===== Information shown =====
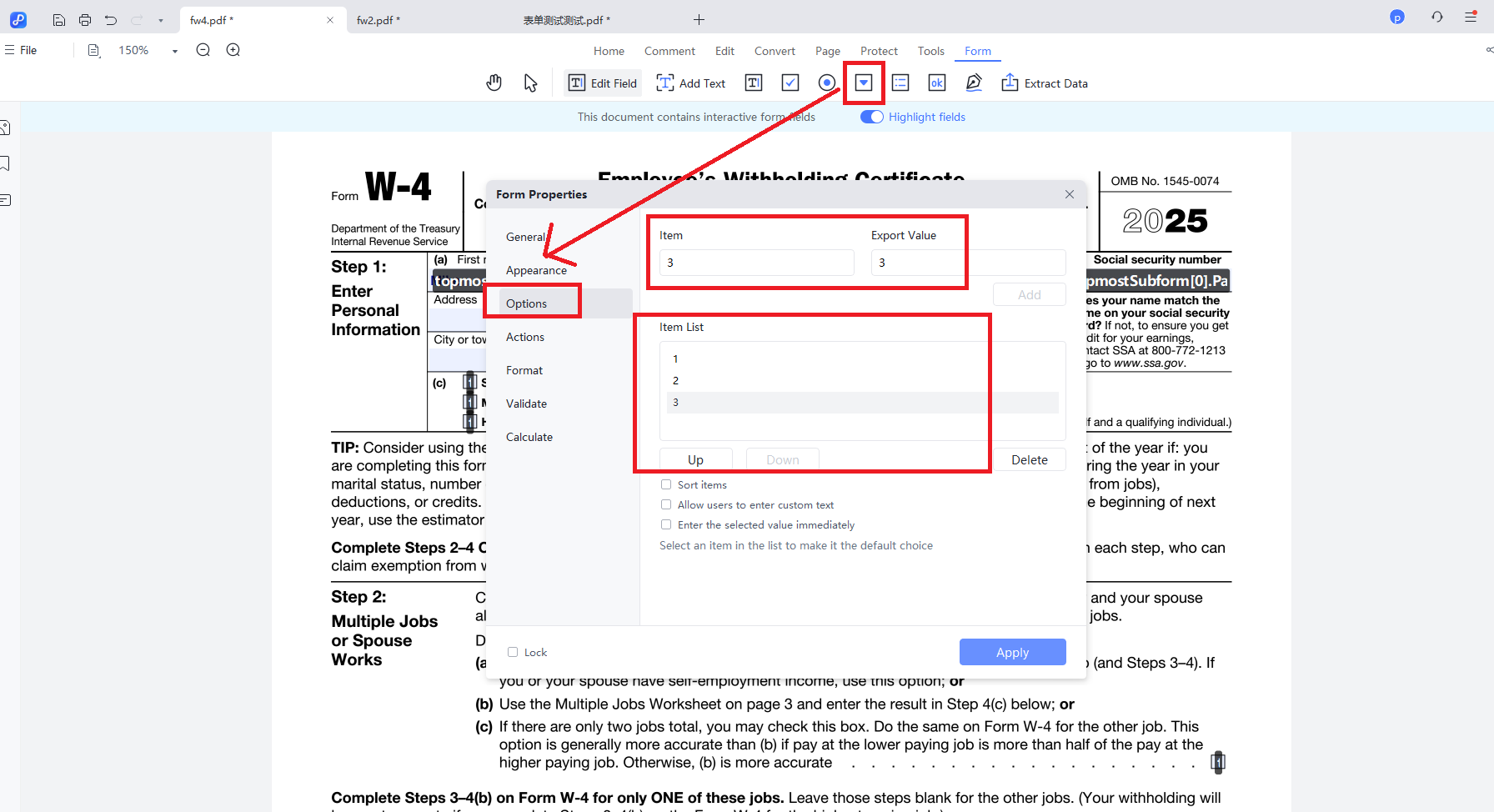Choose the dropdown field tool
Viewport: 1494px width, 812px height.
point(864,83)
=====
===== Information shown =====
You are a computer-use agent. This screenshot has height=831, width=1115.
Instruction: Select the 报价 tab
=====
===== Information shown =====
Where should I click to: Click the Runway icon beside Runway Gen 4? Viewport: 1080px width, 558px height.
=====
* _Work item_
Please copy the lines above from the line with "You are a computer-use" up to and including the line with "Instruction: Select the 报价 tab", exactly as written and with nothing else.

* _Your response_
You are a computer-use agent. This screenshot has height=831, width=1115.
Instruction: Select the 报价 tab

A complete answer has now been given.